H. Falcou qui fut le condisciple de Debord au lycée Carnot de Cannes écrivit un article sur l'avant-garde dans lequel il parlait entre autres choses de l'IS. Ce qui ne plut pas vraiment à Debord. Voilà cet article.

 

Aux yeux de l’histoire


On a lu Sade, Hitler, le Zen et le pseudo-Mao.

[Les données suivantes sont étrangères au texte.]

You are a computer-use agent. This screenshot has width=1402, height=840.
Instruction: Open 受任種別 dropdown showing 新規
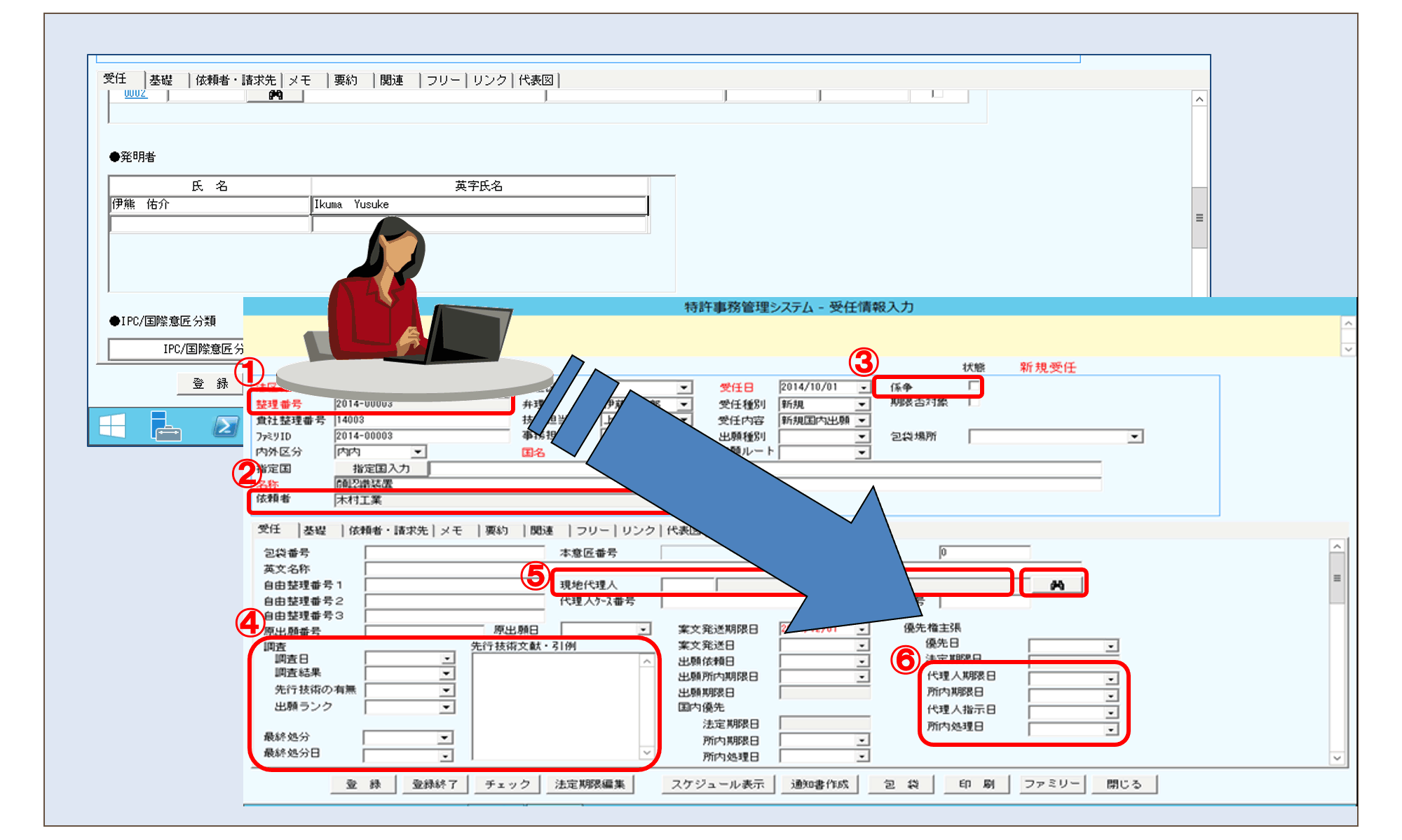click(x=862, y=404)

Il y a du courage à écrire sur les revues en marge, à tirage restreint (encore que l’édition en soit souvent luxueuse) et peu lues. Non seulement à cause de leur abondance : l’amateur de dévastation, d’a-littérature et d’humour convulsif serait péniblement surpris de savoir quels trésors il néglige chaque moi faute d’initiation. Mais surtout à cause de l’extrême férocité de leurs rédacteurs, qui promettent invariablement aux critiques naturellement imbéciles et malhonnêtes (le plus souvent les deux à la fois) de leur faire la peau ou pis, de les déchirer intellectuellement pour l’éternité au prochain numéro.

Une considération seulement m’a décidé à hasarder ma vie et à affronter le ridicule de la postérité : ce que les revues haïssent le plus, c’est le silence, sous la forme de la célèbre conspiration. Car il est clair que la lecture à radio-Luxembourg d’un fragment du « Tombeau de Pierre Larousse » de François Dufrène (ultra-lettriste, Revue – Grâmmes) :

HORBI etturBi – Jojé titurBI ;

VALerilarBO – VALerilarBI.

VALôris BOléröleyRIS LOuLEY ;

Lörel ôzIOL etarDI !

ferait croûler les murailles de Jéricho.  

Encore est-il de mon devoir d’attirer l’attention du profane sur l’expressionisme facile d’un tel texte. L’ultra-lettrisme se compromet gravement avec le sens et flirte avec le calembour culturel.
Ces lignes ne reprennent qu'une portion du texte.